**** RECORDS SUPPLIED ****
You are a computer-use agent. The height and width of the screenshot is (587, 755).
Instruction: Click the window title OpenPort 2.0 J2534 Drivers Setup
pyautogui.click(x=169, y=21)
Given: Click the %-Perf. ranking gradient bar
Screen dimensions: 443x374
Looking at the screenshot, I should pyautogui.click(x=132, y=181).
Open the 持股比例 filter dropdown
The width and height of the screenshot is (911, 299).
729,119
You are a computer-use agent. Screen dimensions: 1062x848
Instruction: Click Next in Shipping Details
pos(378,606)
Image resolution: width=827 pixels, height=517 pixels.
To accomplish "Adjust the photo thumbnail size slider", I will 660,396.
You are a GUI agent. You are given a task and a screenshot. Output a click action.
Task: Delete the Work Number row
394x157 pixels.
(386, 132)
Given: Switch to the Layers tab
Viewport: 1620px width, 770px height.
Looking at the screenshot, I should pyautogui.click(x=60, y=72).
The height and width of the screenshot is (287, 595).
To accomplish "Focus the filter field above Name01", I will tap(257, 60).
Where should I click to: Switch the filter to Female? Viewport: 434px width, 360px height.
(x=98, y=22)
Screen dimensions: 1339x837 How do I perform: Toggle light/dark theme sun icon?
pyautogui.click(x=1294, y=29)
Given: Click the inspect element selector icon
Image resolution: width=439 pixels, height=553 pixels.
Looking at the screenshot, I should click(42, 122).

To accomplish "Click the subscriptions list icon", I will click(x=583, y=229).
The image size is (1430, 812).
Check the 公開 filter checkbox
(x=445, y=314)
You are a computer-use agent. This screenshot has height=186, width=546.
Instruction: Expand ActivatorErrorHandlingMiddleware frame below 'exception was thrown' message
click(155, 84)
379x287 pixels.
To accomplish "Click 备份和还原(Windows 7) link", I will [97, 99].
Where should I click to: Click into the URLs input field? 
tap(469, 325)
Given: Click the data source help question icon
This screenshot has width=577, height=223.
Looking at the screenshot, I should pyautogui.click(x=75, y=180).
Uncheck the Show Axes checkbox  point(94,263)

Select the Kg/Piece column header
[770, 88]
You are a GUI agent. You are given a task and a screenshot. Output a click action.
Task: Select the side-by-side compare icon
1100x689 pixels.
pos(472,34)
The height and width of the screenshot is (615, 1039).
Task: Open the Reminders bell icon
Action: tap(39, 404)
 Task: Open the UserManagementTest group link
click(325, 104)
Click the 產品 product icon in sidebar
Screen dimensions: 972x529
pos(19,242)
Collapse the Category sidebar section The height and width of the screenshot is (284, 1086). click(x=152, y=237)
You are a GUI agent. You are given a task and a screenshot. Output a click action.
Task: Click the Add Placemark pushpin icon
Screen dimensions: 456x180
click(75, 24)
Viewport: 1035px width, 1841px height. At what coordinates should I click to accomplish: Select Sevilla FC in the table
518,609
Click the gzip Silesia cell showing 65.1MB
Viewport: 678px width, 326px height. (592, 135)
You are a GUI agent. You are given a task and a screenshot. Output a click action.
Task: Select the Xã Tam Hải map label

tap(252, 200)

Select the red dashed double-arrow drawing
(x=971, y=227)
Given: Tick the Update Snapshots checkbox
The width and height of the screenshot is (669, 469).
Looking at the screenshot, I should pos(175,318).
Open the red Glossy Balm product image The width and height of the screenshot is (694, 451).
****
Exact duplication is required for the lines above, from the line that contains "Instruction: Click the" to the line that contains "Given: Click the data", inclusive; omit all others.

Instruction: Click the window title OpenPort 2.0 J2534 Drivers Setup
pyautogui.click(x=169, y=21)
Given: Click the %-Perf. ranking gradient bar
Screen dimensions: 443x374
Looking at the screenshot, I should pyautogui.click(x=132, y=181).
Open the 持股比例 filter dropdown
The width and height of the screenshot is (911, 299).
729,119
You are a computer-use agent. Screen dimensions: 1062x848
Instruction: Click Next in Shipping Details
pos(378,606)
Image resolution: width=827 pixels, height=517 pixels.
To accomplish "Adjust the photo thumbnail size slider", I will 660,396.
You are a GUI agent. You are given a task and a screenshot. Output a click action.
Task: Delete the Work Number row
394x157 pixels.
(386, 132)
Given: Switch to the Layers tab
Viewport: 1620px width, 770px height.
Looking at the screenshot, I should pyautogui.click(x=60, y=72).
The height and width of the screenshot is (287, 595).
To accomplish "Focus the filter field above Name01", I will tap(257, 60).
Where should I click to: Switch the filter to Female? Viewport: 434px width, 360px height.
(x=98, y=22)
Screen dimensions: 1339x837 How do I perform: Toggle light/dark theme sun icon?
pyautogui.click(x=1294, y=29)
Given: Click the inspect element selector icon
Image resolution: width=439 pixels, height=553 pixels.
Looking at the screenshot, I should click(42, 122).

To accomplish "Click the subscriptions list icon", I will click(x=583, y=229).
The image size is (1430, 812).
Check the 公開 filter checkbox
(x=445, y=314)
You are a computer-use agent. This screenshot has height=186, width=546.
Instruction: Expand ActivatorErrorHandlingMiddleware frame below 'exception was thrown' message
click(155, 84)
379x287 pixels.
To accomplish "Click 备份和还原(Windows 7) link", I will [97, 99].
Where should I click to: Click into the URLs input field? 
tap(469, 325)
Given: Click the data source help question icon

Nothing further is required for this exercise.